Every facet of the performance, from costumes to scenery to acting, works to complement each other and bring Shakespeare’s tale to vibrant life.
“Much Ado” is set in Messina, Italy, and tells of the romance between a soldier named Claudio and a well-born lady named Hero. Their relationship is almost destroyed by lies spread by Don John, the brother of Claudio’s captain.
A marvelous Mediterranean flavor is created by the set. The designers have created a two-story set built on a turntable. Divided into fourths, each quarter represents a different locale.
Hanging balconies, wrought-iron staircases and stain-glassed windows all swing into position as the story flows seamlessly from scene to scene.
This beautiful set complements an equally solid and detailed cast.
James Mack’s Benedick and Melissa Yacktman’s Beatrice capture the audience’s attention, but never upstage other actors–something that those characters can easily do.
J. Scott Bronson deserves special recognition. His portrayal of Hero’s father, Leonato, shows a broad range of contrasting emotions. From sheer giddiness to deepest despair, Bronson’s character is brilliantly alive.
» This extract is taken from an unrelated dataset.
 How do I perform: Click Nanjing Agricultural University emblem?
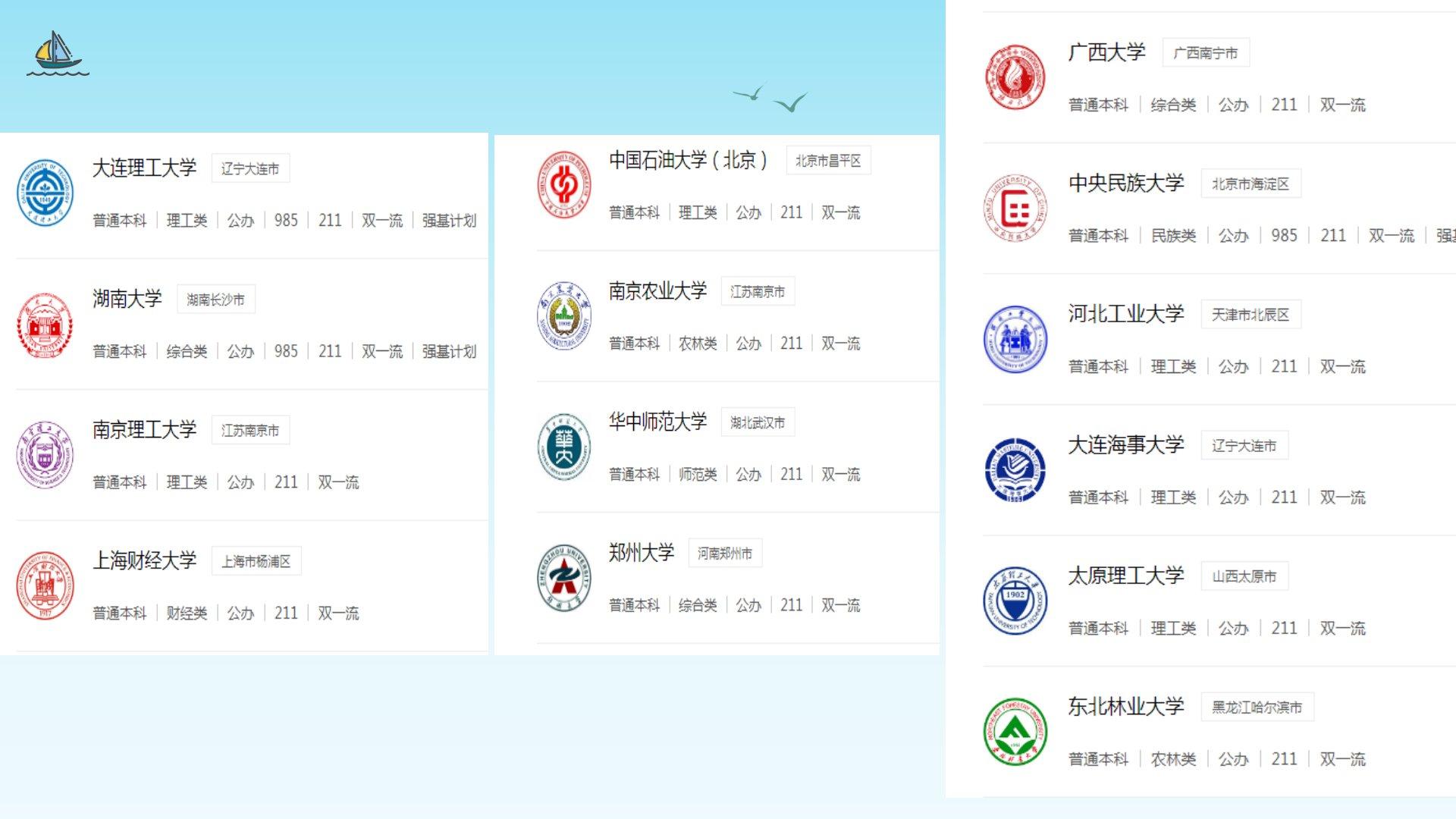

“Much Ado,” while being a romantic comedy, has tragic elements and requires a wide range of acting ability. Each cast member measures up to the challenge.
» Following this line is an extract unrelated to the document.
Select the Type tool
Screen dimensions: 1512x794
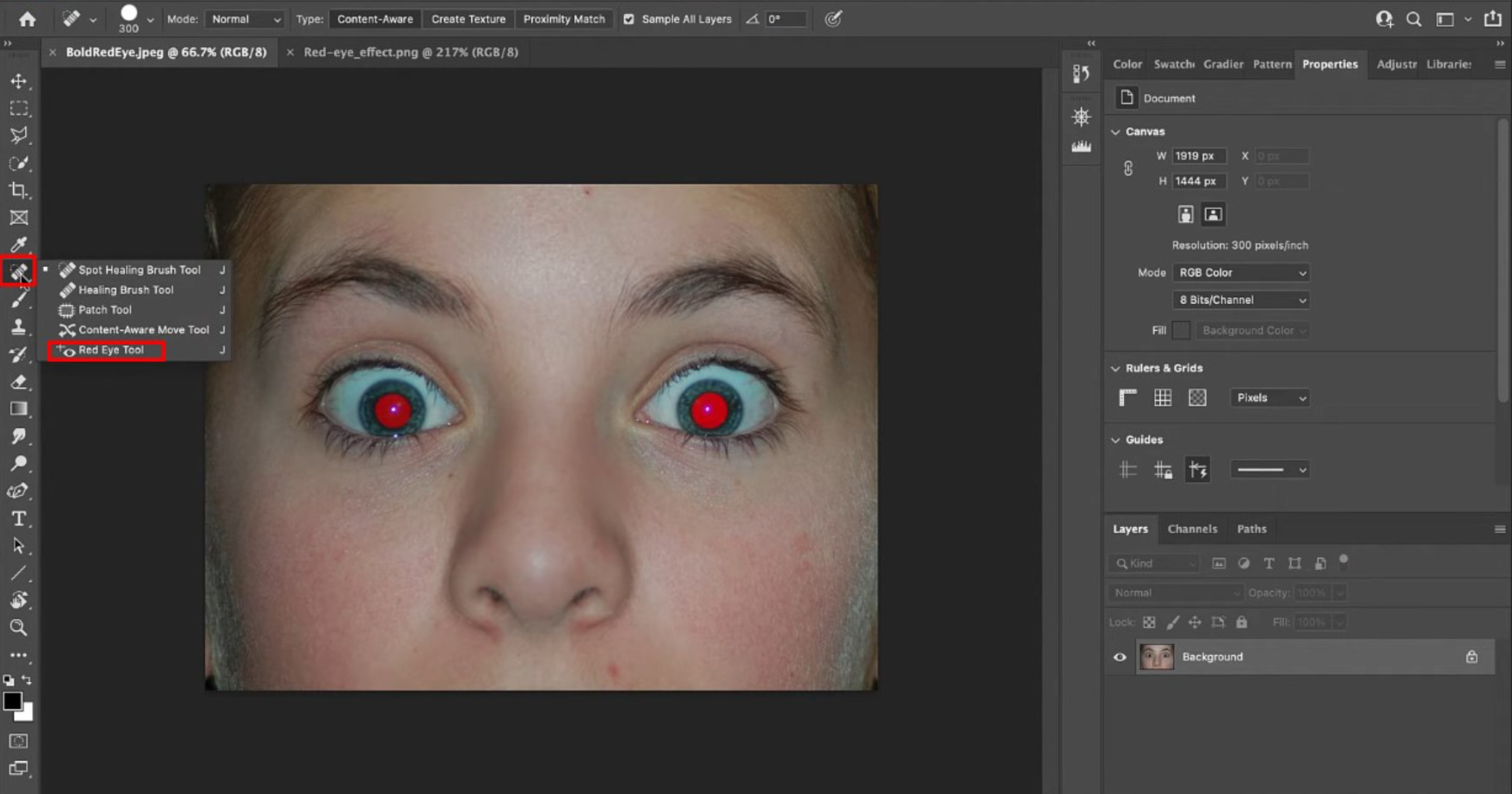[19, 519]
Costumes in bright colors create a sumptuous feeling while emphasizing thematic content.
Flowing pastel dresses match the muted beauty of the set.
And though Don John’s costumes obviously mark him as the villain, such techniques are used skillfully and sparingly.
The lighting was striking. A beautiful sunrise effect showcased the skill of the lighting designers and production staff.
The only thing that marred this production was that it looked remarkably like Kenneth Branagh’s movie version.
But, that aside, this production soars. Forsooth, to miss this “Much Ado,” aye, that would be a blunder.
“Much Ado About Nothing” will play Tuesday through Saturday until April 8. Tickets can be purchased at the HFAC ticket office and cost $10 for general public and $8 for students and faculty.